As title,
can someone make or add a built in condition to GD for only declared key (or keys) pressed or released, pls.
Sometimes those conditions are really needed, since for example you don’t want any other keys/buttons pressed simultaneously, or unwanted combinations. eg: i want an hadoken with only A button pressed, but if you press all buttons A included the hadoken is triggered anyway…and damn…i don’t want it to happen…this is basic, so in GD i’ve to make Aaaaalll buttons with not keypressed conditions.
So instead to exclude manually other keys it would be great to have such conditions.
It would be great to have them in gamepad extension too. (i know that it can be done by GVAR)
I don’t think is an hard or difficult task…to implement…and it will simplify a lot the code in any game…mostly action/fighting ones
P.s: i forget tha should implement combo too;
eg: Only right and left ecc…
conditions should be called “Only key/s pressed” or something like that
This is a good idea but i’d ask you to look into string variable + the expression “lastkeypressed”
If you wanted to only be able to use one key and no other key, ever, and stop the event execution if another key is pressed, using a variable value that records key inputs (when needed) would reflect those needs. At least, this is what I would use personally.
Again, I don’t disagree in making a specific condition but I would assume what I stated above is more than enough to fill that need(s).
I’d imagine, as long as any other events also use this similar variable check, everything would run with only those specific inputs (single) and no others.
I’m ok with your suggestion,
but when you have a complex combination to make i dunno if it will simplify the problem.
I know there are workarounds, but i step in this issue in so many projects that i decided to go for a request.
In my project i’ve a FSM for some button keypress, but still when you trigger a FSM and don’t want the others you still need to check if the other is not triggered by keypress.or var…Its hard to explain, but…it’s what happened in my game…
eg if you press right to walk – you have a FSM for walk. if you press jump bt—you have FSM for jump…but—if you press right and jump at the same time there is no way to exclude the other if not with a “not keypressed” condition…or a fsm var …that is the same thing
So imagine you have to exclude all your gamepad combinations which include the jump button to just let your character jump…(“cos other buttons do other things”)
ofc it works, but imho it will turn the project into a mess…probably i’ve not asked properly the request.
But something that fix this should be added to GD.
I’ve recreated SOTN engine almost fully, and while it works…i spent most of the time to check which key do what, since the built in platform behaviour is made for low profile projects
What you are describing is why finite state machine (FSMs) logic exists, though.
You are supposed to set up each state and only allow the transitions that are valid from that state to go to the other valid states.
You have to do negations in your event logic but only when it applies. This is the basis of fsm and it shouldn’t be possible to have any logical conflicts unless you yourself have implemented them, or aren’t properly isolating your fsm states (eg, sharing state variables across multiple states, or trying to have multiple actions in one state, etc.)

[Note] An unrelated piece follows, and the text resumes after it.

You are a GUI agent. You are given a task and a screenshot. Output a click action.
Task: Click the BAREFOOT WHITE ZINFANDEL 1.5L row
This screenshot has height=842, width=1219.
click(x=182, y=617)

As far as I can find in other engines Ive yested sith (unity, unreal, defold, godot, and now flax) this logical requirement is how it works everywhere else.
The engines cannot automatically"stop" other logic you have set up, you have to build those exclusions into your logic. Otherwise if you have multiple “only this key matters” logic, which takes precedence?
(Also fighting games absolutely require complex finite state machines because combos and special moves have to be accounted for completely separately from a single punch or kick. A defined chained combo in sf2 is like 10 different states because of each branch and required timing)
I may be wrong but i remember GM to works better on this matter, probably cos it was code only, and when you entered a FSM there, there was no way to exit without your input, no matter which key pressed…probably cos there were begin step, and after step,…or as they were called, in GD feels like the engine is reading each step even if youre no telling him to do it
but still i may be wrong,…many years have passed
Unless something is unusual with how you’re setting up your FSM in GDevelop, doing this in GML code is nearly the same.
You set up which actions a single state takes, which states it can transition to, and then the criteria of when it transitions.
Maybe compare what your FSM looks like/how it’s set up to the FSM in the Not-A-Vania example? Each state is segmented into an external event sheet and can only transition to defined other states, exclusions are only for that state’s potential scenarios. The only state that should have dozens of transition conditions is basically the Idle state.